ICP4 - narhirep/Python-Deep-Learning GitHub Wiki
Welcome to the In Class Programming 4:
Description: This assignment is regarding various machine learning classification algorithms and uses of scikit learn package to solve various problems.
Objective: To solve a problem by implementing Naïve Bayes and SVM method using scikit learn library and find a correlation between features and target as well as finding out which algorithms provides better accuracy.
Implementation:
1. Find the correlation between ‘survived’(target column) and ‘sex’ column for the Titanic use case in class. Do you think we should keep this feature?
So I have imported pandas as pd and then mapped the column row values with numerical (0/1), and then found the correlation between survived column and sex column as shown in the below screenshot. Using this feature we can know how many males and females survived.
2. Implement Naïve Bayes method using scikit learn library. Use train_test_split to create training and testing part.Evaluate the model on test part using score and classification_report(y_true, y_pred).
To implement this imported required sklearn modules and then took 'type' column as predicted column i.e, y_train and remaining values as x_train, later by using test_split the data get divided into 2 parts by giving test size as 0.25, so that using GaussianNB model we trained 75% of data by naming as x_train and y_train, remaining 25% as x_test and y_test, so that we can predict y_test values by giving x_test values to model. Then by using metrics module and classification report we get details of 7 labels or classes of precision, recall etc.
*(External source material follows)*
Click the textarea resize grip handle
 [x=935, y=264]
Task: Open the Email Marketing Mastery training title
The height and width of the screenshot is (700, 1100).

3. Implement linear SVM method using scikit library. Use train_test_split to create training and testing partEvaluate the model on test part using score and classification_report(y_true, y_pred).
So by using linear kernel we got the same thing for SVM model but with more accuracy compare to Naïve Bayes. In SVM all features are related to each other, whereas in Naïve Bayes features are independent to each other that is why we get more accuracy for SVM model.
Video: ICP4 Link
Conclusion: In this ICP I have learned about machine learning classification algorithms, also use of scikit library which makes performing pretty easy as it saves more lines of code.